Despite the massive scale of infection and mortality impact of COVID-19, the pathophysiology of organ damage remains elusive. Limited autopsy data are available, but understanding the earlier phases of the disease is even more critical.^24,25  Is microvascular thrombosis exacerbating the hypoxemic respiratory failure and end-stage multiorgan failure seen in COVID-19, or is it a consequence? More importantly, will intervening with therapeutic-intensity anticoagulation reduce morbidity and mortality?^26,27  We must not forget that anticoagulant therapy is a double-edged sword — the risk of thrombosis must be balanced with the risk of bleeding. 

It is now well documented that some patients with severe or critical COVID-19 have an unregulated immune response and exhibit biochemical patterns consistent with cytokine storm: high ferritin, extremely high levels of C-reactive protein, and high levels of IL-2R, IL-6, IL-10, and tumor-necrosis factor α cytokines.²⁸  These patients also have very high levels of factor VIII and von Willebrand factor, consistent with extensive endothelial injury.¹⁷  Given the entangled and synergistic relationships between the immunologic, inflammatory, coagulation, and complement pathways, it is reasonable to assume that we cannot slay the multiheaded monster by targeting one system.
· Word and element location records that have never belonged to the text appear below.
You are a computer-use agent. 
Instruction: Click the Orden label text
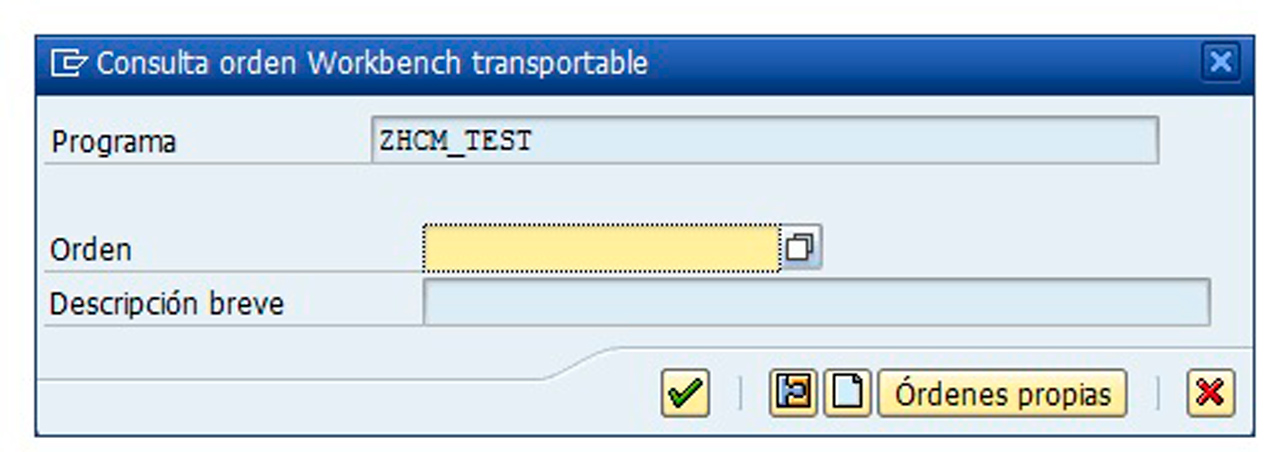(90, 249)
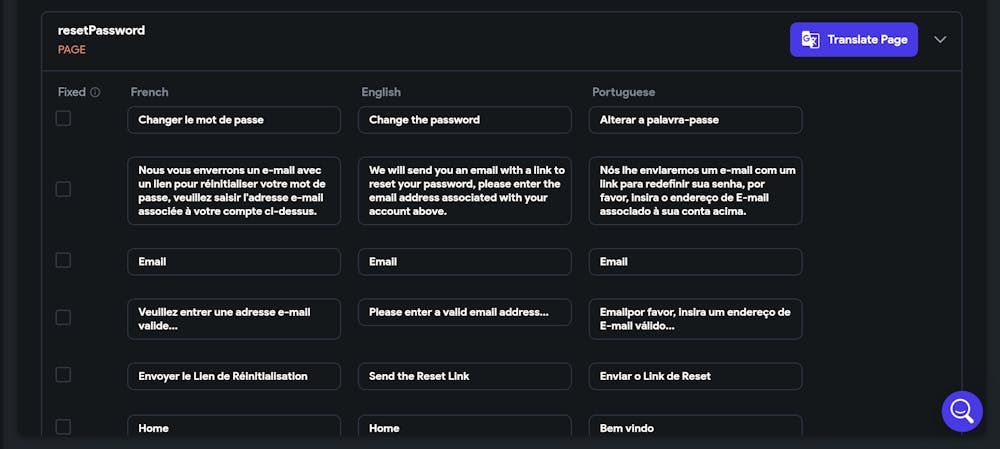Open the search magnifier floating button
Image resolution: width=1000 pixels, height=449 pixels.
(962, 410)
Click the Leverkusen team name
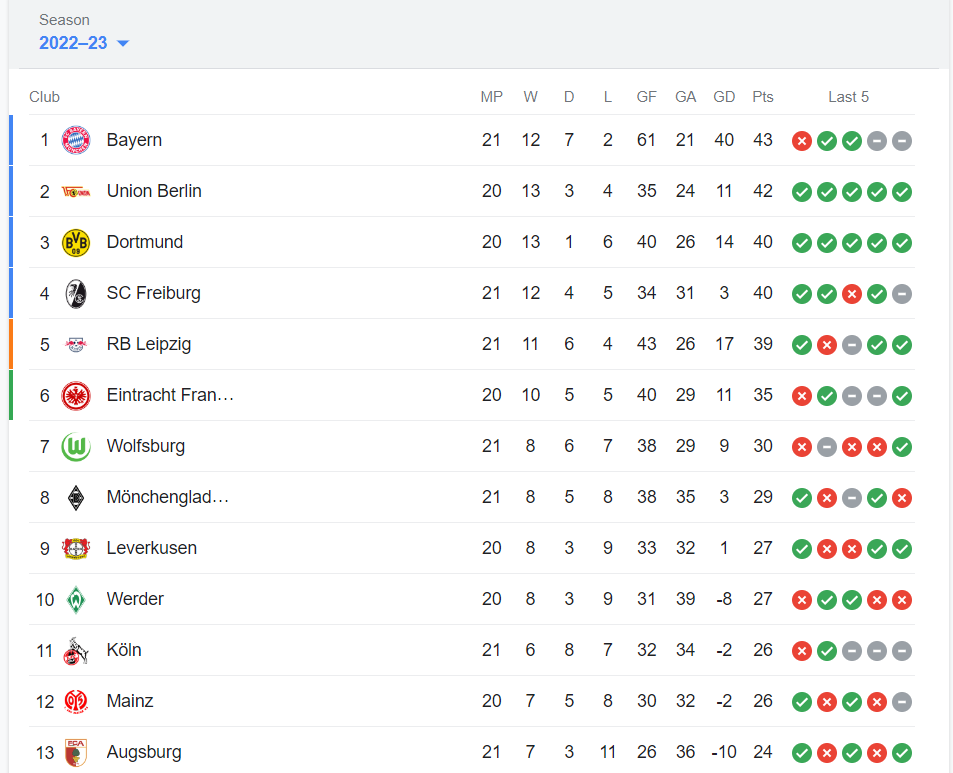Screen dimensions: 953x773 (152, 548)
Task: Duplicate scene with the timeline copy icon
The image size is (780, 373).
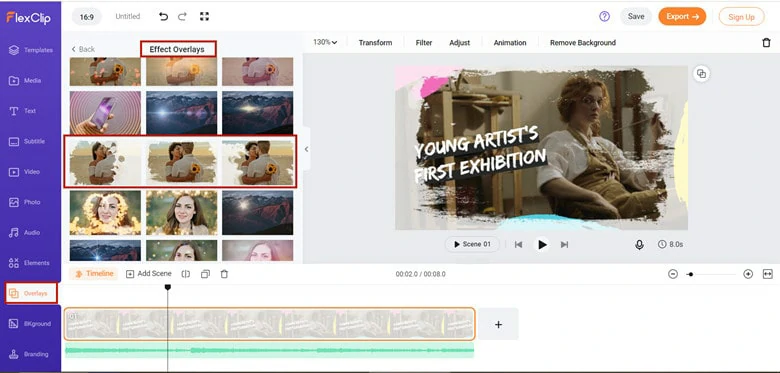Action: coord(205,274)
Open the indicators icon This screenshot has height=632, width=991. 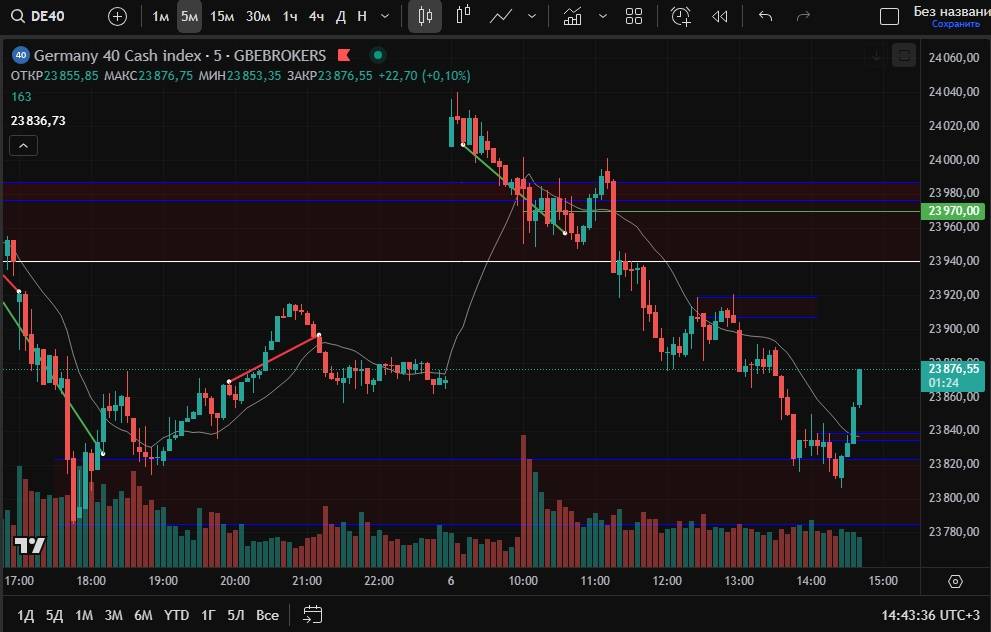pyautogui.click(x=572, y=16)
Although heparin has pleotropic effects,²⁹  we know that as with other coagulopathies, controlling the underlying disease is likely the only curative solution. In these times of uncertainty, we need to rely on first principals and sound science. ASH has collated FAQs in different hematology disciplines to help clinicians navigate in their daily practice. These consensus statements highlight what we do and do not know and encourage participation in clinical trials and robust research.

Multicenter international trials are underway to understand the risks and benefits of different therapeutic approaches. As clinicians and scientists, we need to continue to battle bravely, armed with facts and figures, not fear, fiction, nor fantasy. COVID-19, be warned!